Which statement is correct?
A) In the short run the pure monopolist will maximize total profits by producing at that level of output where the difference between price and average total cost is greatest.
B) In the short run the pure monopolist will charge the highest price it can get for its product.
C) Because of its ability to administer prices, the pure monopolist can increase its price and increase its volume of sales simultaneously.
D) Pure monopolists do not always realize economic profits.
The correct answer and explanation is :
The correct answer is D) Pure monopolists do not always realize economic profits.
Explanation:
A pure monopolist is a firm that is the sole producer of a particular product or service in a market, meaning it has significant control over the price and output levels. However, this doesn’t necessarily guarantee it will always earn economic profits. Economic profits occur when total revenue exceeds total costs (including opportunity costs), and there are various factors that can influence whether or not a monopolist achieves these profits.
Let’s break down why D is the correct answer:
- D) Pure monopolists do not always realize economic profits: A monopolist may experience economic profits in some cases, but it is not guaranteed. For instance, if a monopolist faces high fixed costs or increasing variable costs, its profit margin could shrink, and it might even incur losses. Additionally, in the long run, if the monopolist is earning excess profits, new competitors may enter the market if barriers to entry are not insurmountable (though pure monopoly often has high barriers), which could erode those profits.

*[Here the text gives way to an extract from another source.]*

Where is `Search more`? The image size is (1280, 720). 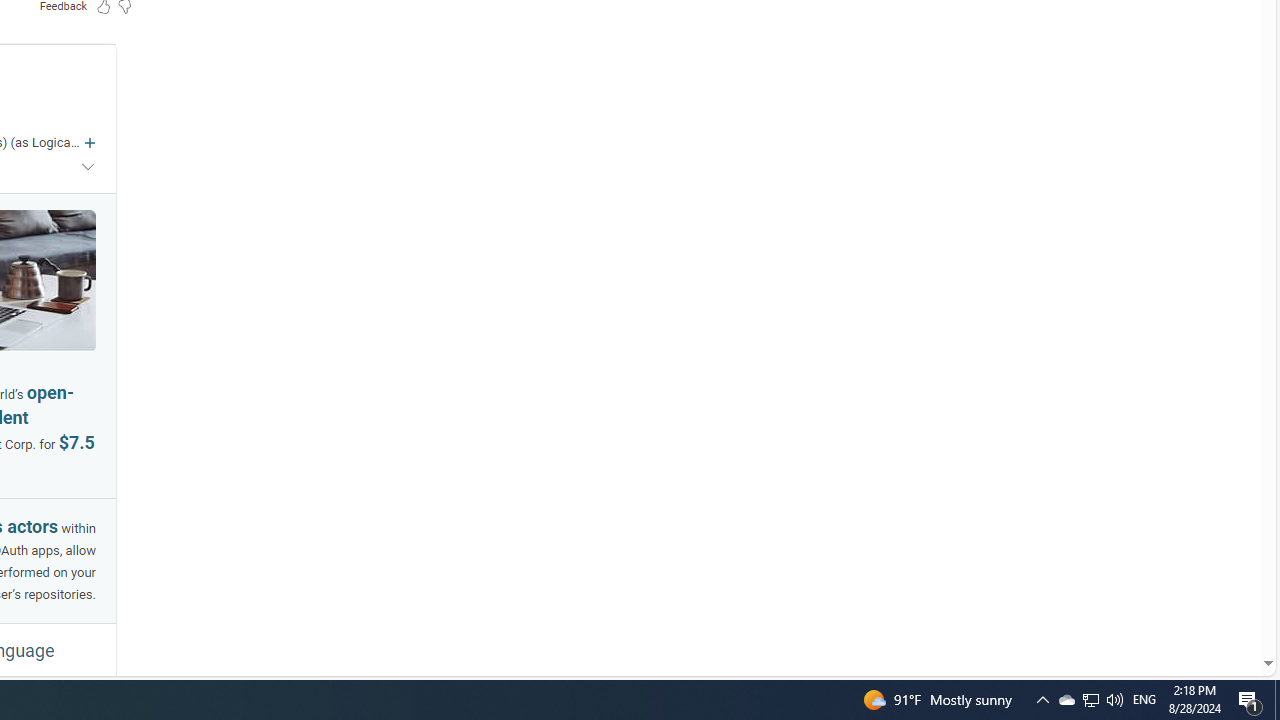
Search more is located at coordinates (1222, 604).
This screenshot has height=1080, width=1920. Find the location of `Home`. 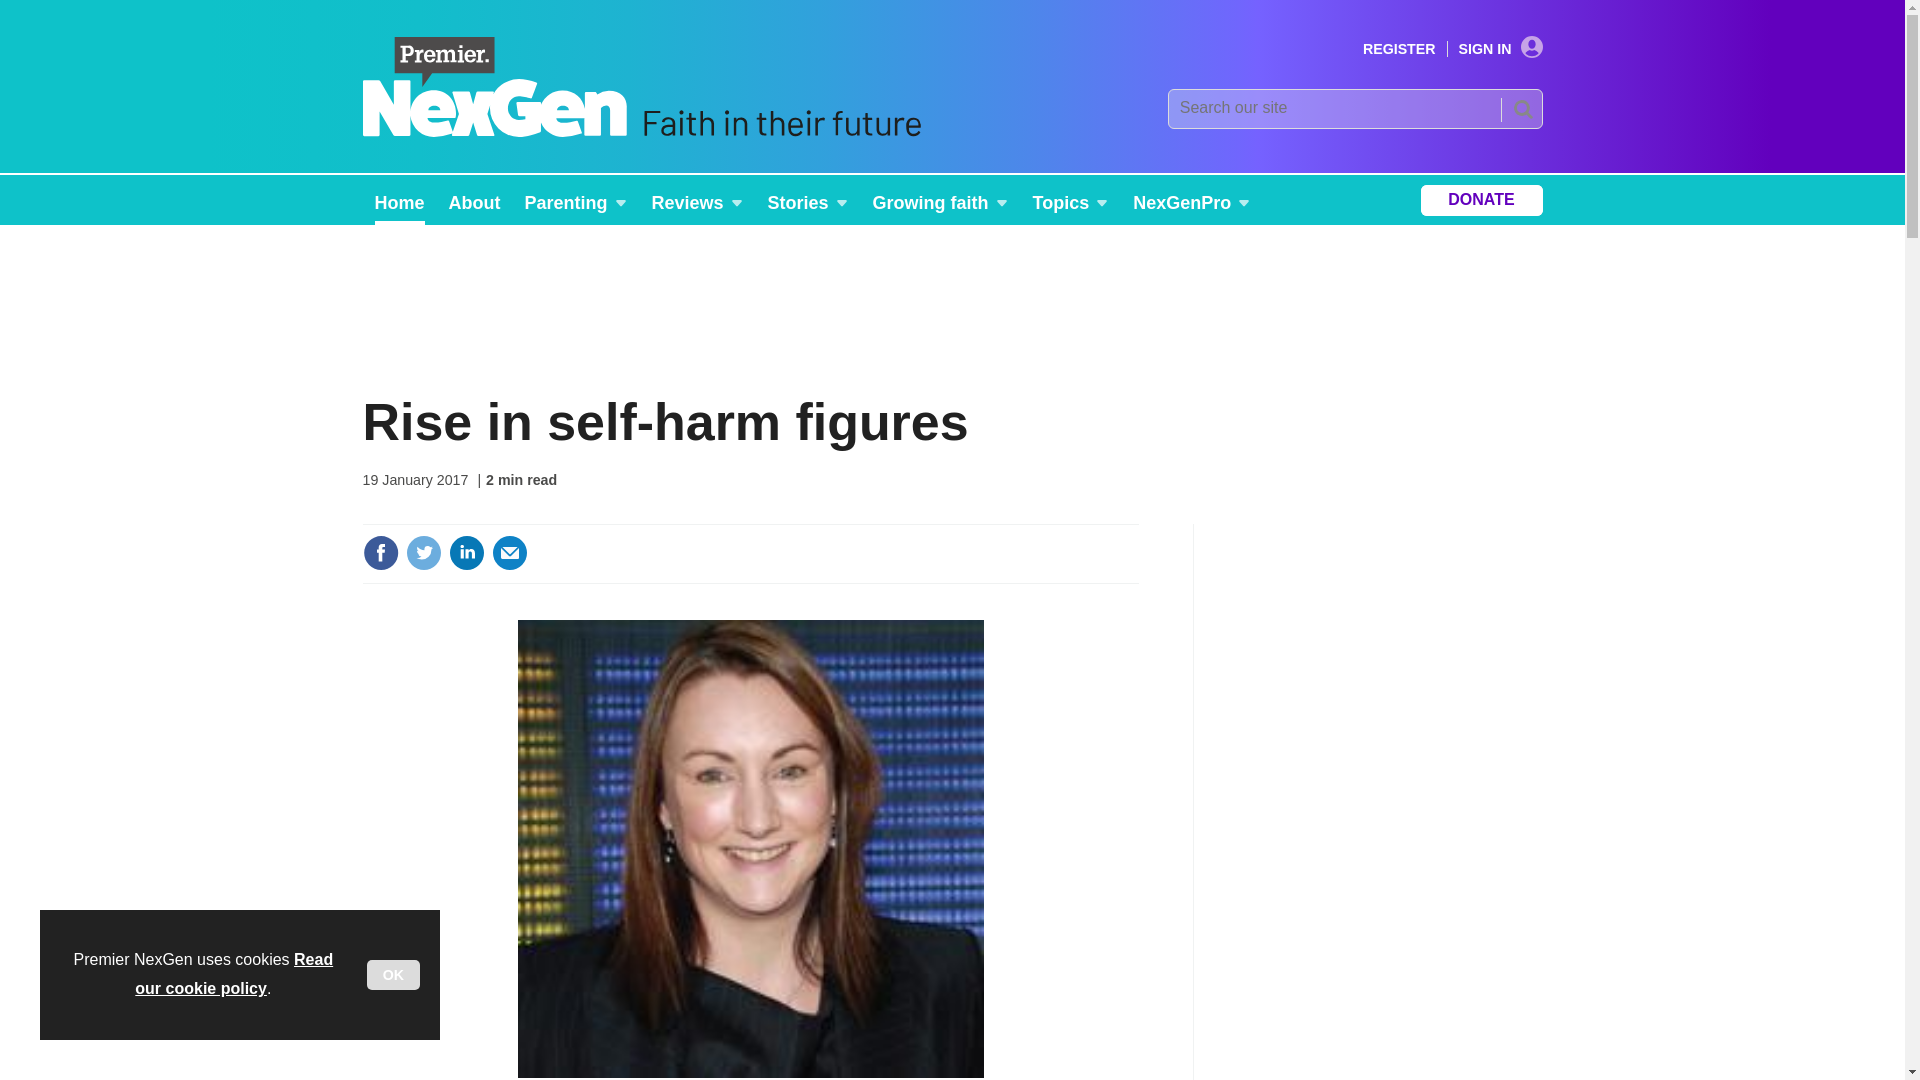

Home is located at coordinates (398, 200).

Therefore, monopolists may experience periods of losses, especially in the short run.
Why the other options are incorrect:
- A) In the short run, the pure monopolist will maximize total profits by producing at that level of output where the difference between price and average total cost is greatest: This is not correct because monopolists maximize profit at the output level where marginal revenue equals marginal cost (MR = MC), not where the difference between price and average total cost is greatest. This ensures the highest possible profit.

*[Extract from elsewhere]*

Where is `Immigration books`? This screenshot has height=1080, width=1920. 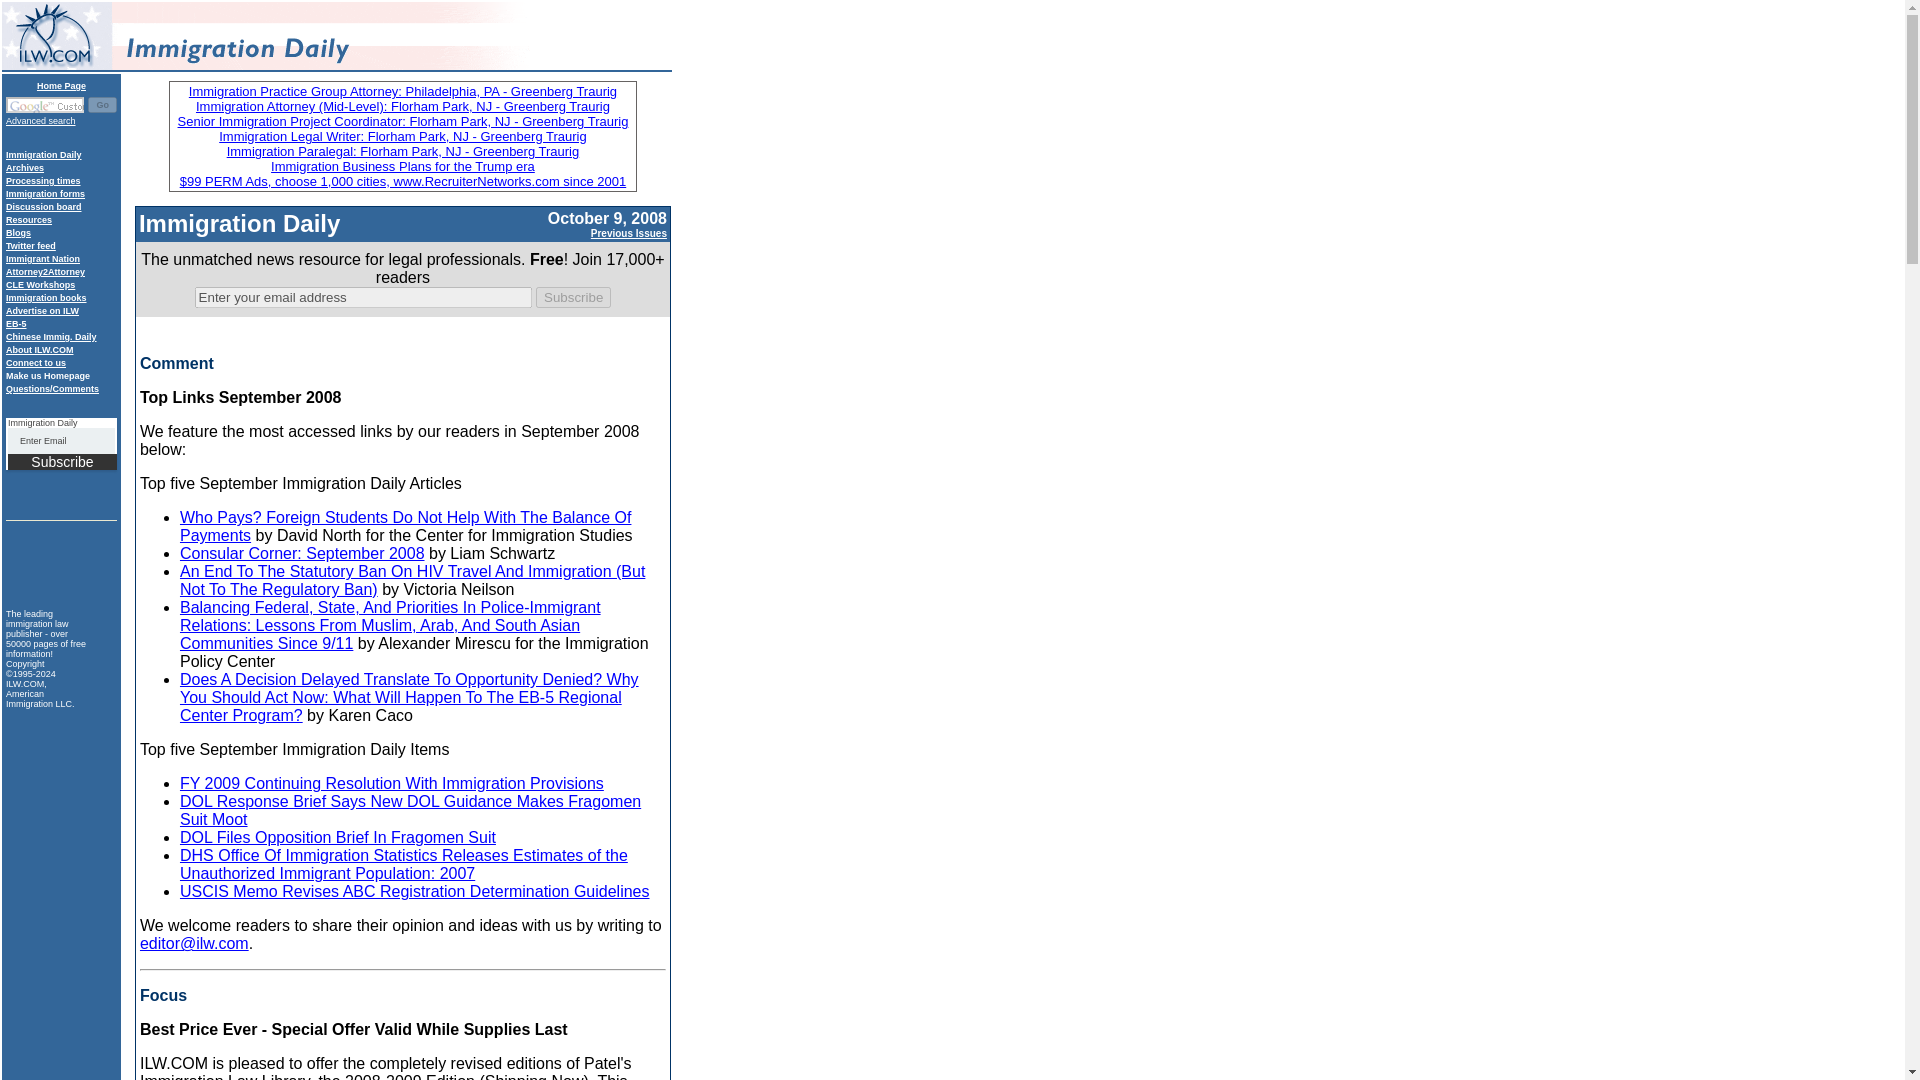 Immigration books is located at coordinates (46, 298).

- B) In the short run, the pure monopolist will charge the highest price it can get for its product: While a monopolist does have the ability to set prices, it does not always charge the highest price it can get. If the monopolist were to set the price too high, it could reduce demand and lead to lower revenues. The monopolist sets the price where the marginal revenue from selling an additional unit equals the marginal cost, which maximizes profits.
- C) Because of its ability to administer prices, the pure monopolist can increase its price and increase its volume of sales simultaneously: This is not true. A monopolist has control over price, but it typically faces a downward-sloping demand curve, meaning that to increase the quantity sold, the monopolist must lower the price. It cannot simultaneously increase both price and sales volume.
Thus, D is the most accurate statement about the behavior of pure monopolists.